In: Economics
Describe the effect of each of the following events on either the demand or supply of gasoline in the USA. Further indicate the likely direction in the amount of gasoline exchanged AND the expected market price (both) when: a. domestic incomes fall. b. the price of electrical automobiles falls. c. A new shale oil field is discovered and put into service. d. The average price of rice falls in Japan. (Hint: Provide answers to all parts of the question)
a. When domestic incomes fall in any economy such as USA, it means low purchasing power of people and also falling GDP rate. In that scenario, demand of gasoline will decrease if cost of gasoline is high. If there has been decline in the gasoline price, then demand or supply of gasoline in the country will be more or less elastic.

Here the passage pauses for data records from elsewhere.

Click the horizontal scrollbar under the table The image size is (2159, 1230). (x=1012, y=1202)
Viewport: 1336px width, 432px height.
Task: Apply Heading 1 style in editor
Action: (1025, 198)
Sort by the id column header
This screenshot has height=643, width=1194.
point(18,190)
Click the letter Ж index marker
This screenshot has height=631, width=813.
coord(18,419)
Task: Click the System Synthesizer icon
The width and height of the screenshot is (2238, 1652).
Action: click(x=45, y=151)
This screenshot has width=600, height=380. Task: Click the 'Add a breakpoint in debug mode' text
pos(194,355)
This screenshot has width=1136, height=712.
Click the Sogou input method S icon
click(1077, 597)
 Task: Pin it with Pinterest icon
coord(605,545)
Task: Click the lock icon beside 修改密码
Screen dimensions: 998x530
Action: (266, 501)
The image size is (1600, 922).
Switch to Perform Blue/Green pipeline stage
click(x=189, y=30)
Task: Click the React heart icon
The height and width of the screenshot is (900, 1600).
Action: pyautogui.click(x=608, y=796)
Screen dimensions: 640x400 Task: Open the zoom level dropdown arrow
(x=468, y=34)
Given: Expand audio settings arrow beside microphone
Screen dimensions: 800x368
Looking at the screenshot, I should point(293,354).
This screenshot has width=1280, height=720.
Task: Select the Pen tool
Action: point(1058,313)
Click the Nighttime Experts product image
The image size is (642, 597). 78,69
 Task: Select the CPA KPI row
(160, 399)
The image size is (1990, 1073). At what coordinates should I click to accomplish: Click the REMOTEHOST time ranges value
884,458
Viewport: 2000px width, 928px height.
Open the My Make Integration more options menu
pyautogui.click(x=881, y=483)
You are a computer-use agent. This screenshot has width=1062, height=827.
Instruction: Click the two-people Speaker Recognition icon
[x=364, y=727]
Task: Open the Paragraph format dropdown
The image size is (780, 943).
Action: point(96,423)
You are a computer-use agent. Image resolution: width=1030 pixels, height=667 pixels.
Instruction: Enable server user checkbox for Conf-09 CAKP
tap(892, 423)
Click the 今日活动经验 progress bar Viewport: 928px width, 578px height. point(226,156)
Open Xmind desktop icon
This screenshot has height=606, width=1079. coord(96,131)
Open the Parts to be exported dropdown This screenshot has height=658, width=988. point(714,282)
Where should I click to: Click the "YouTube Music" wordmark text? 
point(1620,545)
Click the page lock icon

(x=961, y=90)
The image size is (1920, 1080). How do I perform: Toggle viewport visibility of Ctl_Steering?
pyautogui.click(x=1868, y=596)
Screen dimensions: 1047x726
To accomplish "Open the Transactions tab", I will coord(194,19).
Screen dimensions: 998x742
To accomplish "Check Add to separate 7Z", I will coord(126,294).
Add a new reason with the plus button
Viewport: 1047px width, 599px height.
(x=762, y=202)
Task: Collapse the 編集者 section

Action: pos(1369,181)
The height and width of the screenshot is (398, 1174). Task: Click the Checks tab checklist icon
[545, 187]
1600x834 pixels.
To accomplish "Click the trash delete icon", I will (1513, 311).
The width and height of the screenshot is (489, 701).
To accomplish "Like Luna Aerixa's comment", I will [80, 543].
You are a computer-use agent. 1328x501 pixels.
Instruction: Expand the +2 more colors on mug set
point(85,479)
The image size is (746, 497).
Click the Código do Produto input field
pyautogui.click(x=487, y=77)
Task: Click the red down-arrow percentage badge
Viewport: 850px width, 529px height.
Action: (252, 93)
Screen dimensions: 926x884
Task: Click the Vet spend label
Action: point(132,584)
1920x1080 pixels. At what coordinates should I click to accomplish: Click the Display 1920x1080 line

b) Any fall in electrical automobiles in USA results fall in sale of conventional automobiles which will reduce demand of gasoline in the country. If any country is importing large chunk of indigenous fuel requirements from abroad then fall in demand of fuel products will also reduce import quantity of fuel products.
c. If a new shale oil field is discovered in USA and is operational, then total output of gasoline will rise. In that case, there may be small or steep fall in the gasoline price depending upon variation in consumer demand over a period of time.
d) We know demand of any product depends upon price, quality of the product, substitutes etc. Here both rice and gasoline are different product and are used for different price. Therefore, any change in average price of rice in Japan will not alter demand or supply of gasoline in United States.